— START —

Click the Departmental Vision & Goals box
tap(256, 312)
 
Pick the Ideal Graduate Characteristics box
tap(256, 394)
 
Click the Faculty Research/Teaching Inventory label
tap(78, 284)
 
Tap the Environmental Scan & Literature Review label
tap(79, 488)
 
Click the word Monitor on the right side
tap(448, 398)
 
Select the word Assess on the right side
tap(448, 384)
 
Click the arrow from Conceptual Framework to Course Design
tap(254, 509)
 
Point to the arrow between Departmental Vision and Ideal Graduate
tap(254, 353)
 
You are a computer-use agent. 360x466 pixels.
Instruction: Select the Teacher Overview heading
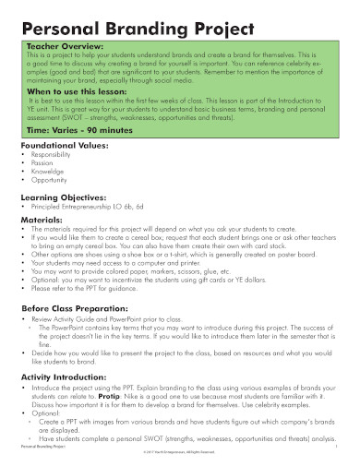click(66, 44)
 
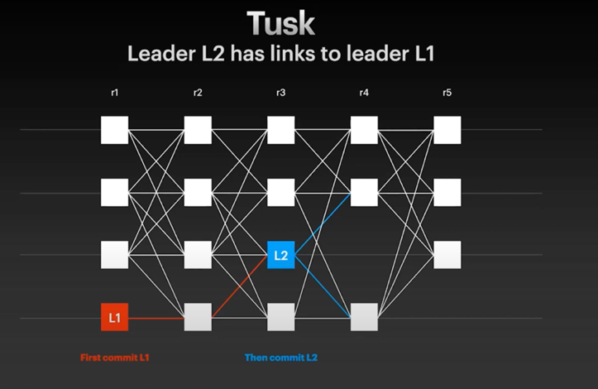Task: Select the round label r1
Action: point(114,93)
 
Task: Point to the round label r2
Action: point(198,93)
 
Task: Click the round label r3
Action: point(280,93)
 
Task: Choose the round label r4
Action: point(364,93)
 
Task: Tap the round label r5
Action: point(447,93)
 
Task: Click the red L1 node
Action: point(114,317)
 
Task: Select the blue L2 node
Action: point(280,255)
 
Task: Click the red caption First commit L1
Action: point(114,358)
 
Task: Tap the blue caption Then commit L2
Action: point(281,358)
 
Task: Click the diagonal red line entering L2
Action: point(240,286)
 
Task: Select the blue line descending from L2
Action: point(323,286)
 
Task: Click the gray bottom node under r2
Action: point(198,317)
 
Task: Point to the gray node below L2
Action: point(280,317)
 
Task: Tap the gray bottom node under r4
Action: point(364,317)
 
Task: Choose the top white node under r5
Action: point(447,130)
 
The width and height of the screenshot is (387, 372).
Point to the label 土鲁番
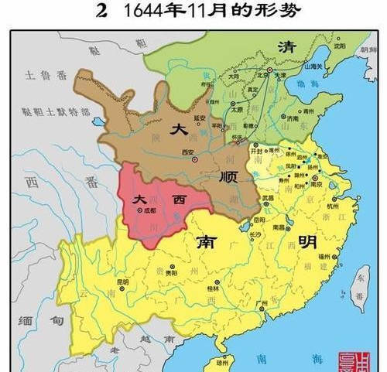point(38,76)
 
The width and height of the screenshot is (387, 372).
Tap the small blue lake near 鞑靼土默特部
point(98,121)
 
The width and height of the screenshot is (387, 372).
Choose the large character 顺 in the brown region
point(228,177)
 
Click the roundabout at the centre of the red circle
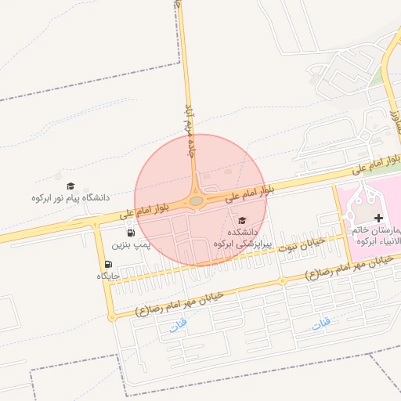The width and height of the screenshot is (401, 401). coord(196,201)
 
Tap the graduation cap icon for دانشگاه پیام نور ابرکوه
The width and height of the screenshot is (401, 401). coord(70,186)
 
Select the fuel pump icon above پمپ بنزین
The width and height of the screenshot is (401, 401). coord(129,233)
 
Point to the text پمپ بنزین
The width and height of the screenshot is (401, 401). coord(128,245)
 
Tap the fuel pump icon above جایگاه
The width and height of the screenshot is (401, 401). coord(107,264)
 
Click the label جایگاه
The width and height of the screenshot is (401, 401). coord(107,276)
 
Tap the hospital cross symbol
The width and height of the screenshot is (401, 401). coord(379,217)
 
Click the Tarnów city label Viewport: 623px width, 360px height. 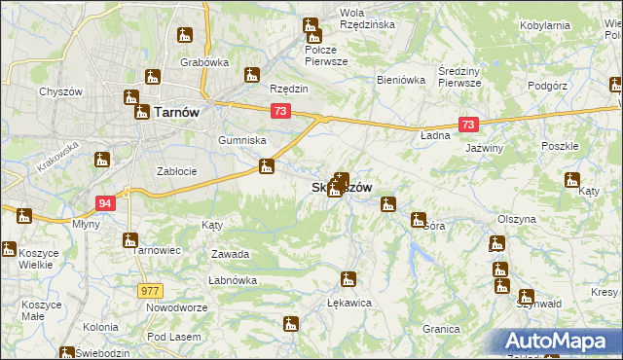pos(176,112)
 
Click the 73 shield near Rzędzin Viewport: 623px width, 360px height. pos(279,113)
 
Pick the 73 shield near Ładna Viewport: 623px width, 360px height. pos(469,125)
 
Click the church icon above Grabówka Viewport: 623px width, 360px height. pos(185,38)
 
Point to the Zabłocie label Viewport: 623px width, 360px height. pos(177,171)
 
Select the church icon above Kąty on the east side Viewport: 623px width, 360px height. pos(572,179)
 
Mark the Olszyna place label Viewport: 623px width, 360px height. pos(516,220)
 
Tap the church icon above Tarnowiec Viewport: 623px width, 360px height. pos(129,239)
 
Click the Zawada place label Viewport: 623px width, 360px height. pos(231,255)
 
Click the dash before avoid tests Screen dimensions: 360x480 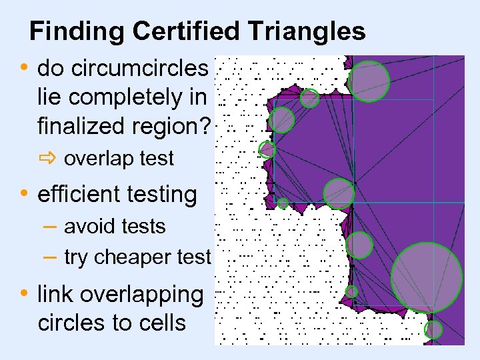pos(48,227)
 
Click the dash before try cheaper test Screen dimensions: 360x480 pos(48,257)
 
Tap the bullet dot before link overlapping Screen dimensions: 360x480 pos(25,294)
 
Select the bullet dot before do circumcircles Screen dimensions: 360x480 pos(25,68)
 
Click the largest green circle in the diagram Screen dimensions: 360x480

— END —

* Exercise brief: Can you repeat the records above verbatim, starting from the first line and stopping after the line that contains "(401, 401). coord(70,186)", with the pictures left out?

* Complete output:
Click the Departmental Vision & Goals box
tap(256, 312)
 
Pick the Ideal Graduate Characteristics box
tap(256, 394)
 
Click the Faculty Research/Teaching Inventory label
tap(78, 284)
 
Tap the Environmental Scan & Literature Review label
tap(79, 488)
 
Click the word Monitor on the right side
tap(448, 398)
 
Select the word Assess on the right side
tap(448, 384)
 
Click the arrow from Conceptual Framework to Course Design
tap(254, 509)
 
Point to the arrow between Departmental Vision and Ideal Graduate
tap(254, 353)
 
You are a computer-use agent. 360x466 pixels.
Instruction: Select the Teacher Overview heading
click(66, 44)
 
Task: Select the round label r1
Action: point(114,93)
 
Task: Point to the round label r2
Action: point(198,93)
 
Task: Click the round label r3
Action: point(280,93)
 
Task: Choose the round label r4
Action: point(364,93)
 
Task: Tap the round label r5
Action: point(447,93)
 
Task: Click the red L1 node
Action: point(114,317)
 
Task: Select the blue L2 node
Action: point(280,255)
 
Task: Click the red caption First commit L1
Action: point(114,358)
 
Task: Tap the blue caption Then commit L2
Action: point(281,358)
 
Task: Click the diagonal red line entering L2
Action: point(240,286)
 
Task: Select the blue line descending from L2
Action: point(323,286)
 
Task: Click the gray bottom node under r2
Action: point(198,317)
 
Task: Point to the gray node below L2
Action: point(280,317)
 
Task: Tap the gray bottom node under r4
Action: point(364,317)
 
Task: Choose the top white node under r5
Action: point(447,130)
 
The width and height of the screenshot is (387, 372).
Point to the label 土鲁番
point(38,76)
 
The width and height of the screenshot is (387, 372).
Tap the small blue lake near 鞑靼土默特部
point(98,121)
 
The width and height of the screenshot is (387, 372).
Choose the large character 顺 in the brown region
point(228,177)
 
Click the roundabout at the centre of the red circle
The width and height of the screenshot is (401, 401). coord(196,201)
 
Tap the graduation cap icon for دانشگاه پیام نور ابرکوه
The width and height of the screenshot is (401, 401). coord(70,186)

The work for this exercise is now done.